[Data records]
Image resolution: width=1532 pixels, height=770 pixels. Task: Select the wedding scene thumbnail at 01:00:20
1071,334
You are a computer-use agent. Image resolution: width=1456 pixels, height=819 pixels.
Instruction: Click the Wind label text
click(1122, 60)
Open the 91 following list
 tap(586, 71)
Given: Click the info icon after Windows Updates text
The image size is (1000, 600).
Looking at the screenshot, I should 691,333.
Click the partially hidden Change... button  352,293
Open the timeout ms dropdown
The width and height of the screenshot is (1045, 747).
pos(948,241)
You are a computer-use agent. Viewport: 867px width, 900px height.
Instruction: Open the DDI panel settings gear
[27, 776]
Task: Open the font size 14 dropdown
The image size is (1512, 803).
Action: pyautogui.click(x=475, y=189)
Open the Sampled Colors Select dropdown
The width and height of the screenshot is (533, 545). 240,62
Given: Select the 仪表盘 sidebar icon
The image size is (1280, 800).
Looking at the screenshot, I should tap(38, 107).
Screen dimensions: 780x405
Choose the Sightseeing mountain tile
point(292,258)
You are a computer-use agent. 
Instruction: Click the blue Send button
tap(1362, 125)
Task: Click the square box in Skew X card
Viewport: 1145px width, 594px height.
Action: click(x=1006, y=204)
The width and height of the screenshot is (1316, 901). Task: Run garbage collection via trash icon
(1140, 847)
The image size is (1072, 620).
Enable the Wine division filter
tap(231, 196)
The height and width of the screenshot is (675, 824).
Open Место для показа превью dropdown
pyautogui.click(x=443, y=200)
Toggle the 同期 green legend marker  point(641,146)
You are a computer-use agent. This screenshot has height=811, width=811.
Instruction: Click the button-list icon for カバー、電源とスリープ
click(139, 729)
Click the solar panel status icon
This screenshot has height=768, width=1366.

Aim:
Repeat the rows word for word, beginning with the line that contains "Click the partially" and continuing through the last row.

Output:
Click the partially hidden Change... button  352,293
Open the timeout ms dropdown
The width and height of the screenshot is (1045, 747).
pos(948,241)
You are a computer-use agent. Viewport: 867px width, 900px height.
Instruction: Open the DDI panel settings gear
[27, 776]
Task: Open the font size 14 dropdown
The image size is (1512, 803).
Action: pyautogui.click(x=475, y=189)
Open the Sampled Colors Select dropdown
The width and height of the screenshot is (533, 545). 240,62
Given: Select the 仪表盘 sidebar icon
The image size is (1280, 800).
Looking at the screenshot, I should tap(38, 107).
Screen dimensions: 780x405
Choose the Sightseeing mountain tile
point(292,258)
You are a computer-use agent. 
Instruction: Click the blue Send button
tap(1362, 125)
Task: Click the square box in Skew X card
Viewport: 1145px width, 594px height.
Action: click(x=1006, y=204)
The width and height of the screenshot is (1316, 901). Task: Run garbage collection via trash icon
(1140, 847)
The image size is (1072, 620).
Enable the Wine division filter
tap(231, 196)
The height and width of the screenshot is (675, 824).
Open Место для показа превью dropdown
pyautogui.click(x=443, y=200)
Toggle the 同期 green legend marker  point(641,146)
You are a computer-use agent. This screenshot has height=811, width=811.
Instruction: Click the button-list icon for カバー、電源とスリープ
click(139, 729)
Click the solar panel status icon
This screenshot has height=768, width=1366.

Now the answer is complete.